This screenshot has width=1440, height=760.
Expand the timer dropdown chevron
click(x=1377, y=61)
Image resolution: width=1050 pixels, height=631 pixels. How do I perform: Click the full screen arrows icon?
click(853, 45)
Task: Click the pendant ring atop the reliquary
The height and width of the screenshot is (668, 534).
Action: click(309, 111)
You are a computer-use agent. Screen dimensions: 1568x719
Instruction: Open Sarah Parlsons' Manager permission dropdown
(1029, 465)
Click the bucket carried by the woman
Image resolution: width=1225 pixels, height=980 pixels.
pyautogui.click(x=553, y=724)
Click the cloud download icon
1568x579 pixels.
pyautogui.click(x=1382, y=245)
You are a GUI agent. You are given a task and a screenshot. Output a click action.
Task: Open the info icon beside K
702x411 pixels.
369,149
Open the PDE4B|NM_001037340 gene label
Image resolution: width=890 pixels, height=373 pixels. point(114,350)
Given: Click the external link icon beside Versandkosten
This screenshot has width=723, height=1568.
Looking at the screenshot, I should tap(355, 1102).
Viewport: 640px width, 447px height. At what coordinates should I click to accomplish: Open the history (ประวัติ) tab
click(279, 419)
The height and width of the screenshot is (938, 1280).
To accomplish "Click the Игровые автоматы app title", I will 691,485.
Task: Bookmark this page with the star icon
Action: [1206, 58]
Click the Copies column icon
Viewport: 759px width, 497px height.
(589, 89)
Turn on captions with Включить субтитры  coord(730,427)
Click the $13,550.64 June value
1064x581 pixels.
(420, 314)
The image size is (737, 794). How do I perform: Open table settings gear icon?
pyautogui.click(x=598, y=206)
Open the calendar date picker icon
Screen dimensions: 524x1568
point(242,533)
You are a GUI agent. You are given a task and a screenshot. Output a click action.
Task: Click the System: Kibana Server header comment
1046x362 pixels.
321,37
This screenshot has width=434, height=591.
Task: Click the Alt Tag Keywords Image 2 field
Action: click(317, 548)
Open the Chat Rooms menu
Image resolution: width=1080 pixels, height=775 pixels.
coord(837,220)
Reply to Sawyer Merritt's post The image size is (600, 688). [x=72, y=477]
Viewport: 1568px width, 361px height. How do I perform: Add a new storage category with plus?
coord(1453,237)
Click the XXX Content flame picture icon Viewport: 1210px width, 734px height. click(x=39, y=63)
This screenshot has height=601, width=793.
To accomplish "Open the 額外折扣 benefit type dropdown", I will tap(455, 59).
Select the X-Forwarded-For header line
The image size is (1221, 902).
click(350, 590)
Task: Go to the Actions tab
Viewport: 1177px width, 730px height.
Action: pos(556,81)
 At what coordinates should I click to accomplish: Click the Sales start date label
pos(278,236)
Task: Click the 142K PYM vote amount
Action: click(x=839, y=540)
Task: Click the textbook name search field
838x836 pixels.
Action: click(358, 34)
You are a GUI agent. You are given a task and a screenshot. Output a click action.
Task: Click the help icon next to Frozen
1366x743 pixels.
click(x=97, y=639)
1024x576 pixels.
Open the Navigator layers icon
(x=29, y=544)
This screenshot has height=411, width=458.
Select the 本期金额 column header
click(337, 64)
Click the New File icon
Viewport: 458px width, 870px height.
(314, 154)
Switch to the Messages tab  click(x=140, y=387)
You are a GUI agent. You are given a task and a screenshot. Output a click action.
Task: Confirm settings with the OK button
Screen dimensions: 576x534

__WHAT YOU NEED TO DO__. Begin with the line holding "1366x743 pixels." and end with the last line of the material. Copy all of them exactly.

__ANSWER BOX__.
1366x743 pixels.
click(x=97, y=639)
1024x576 pixels.
Open the Navigator layers icon
(x=29, y=544)
This screenshot has height=411, width=458.
Select the 本期金额 column header
click(337, 64)
Click the New File icon
Viewport: 458px width, 870px height.
(314, 154)
Switch to the Messages tab  click(x=140, y=387)
You are a GUI agent. You are given a task and a screenshot. Output a click action.
Task: Confirm settings with the OK button
Screen dimensions: 576x534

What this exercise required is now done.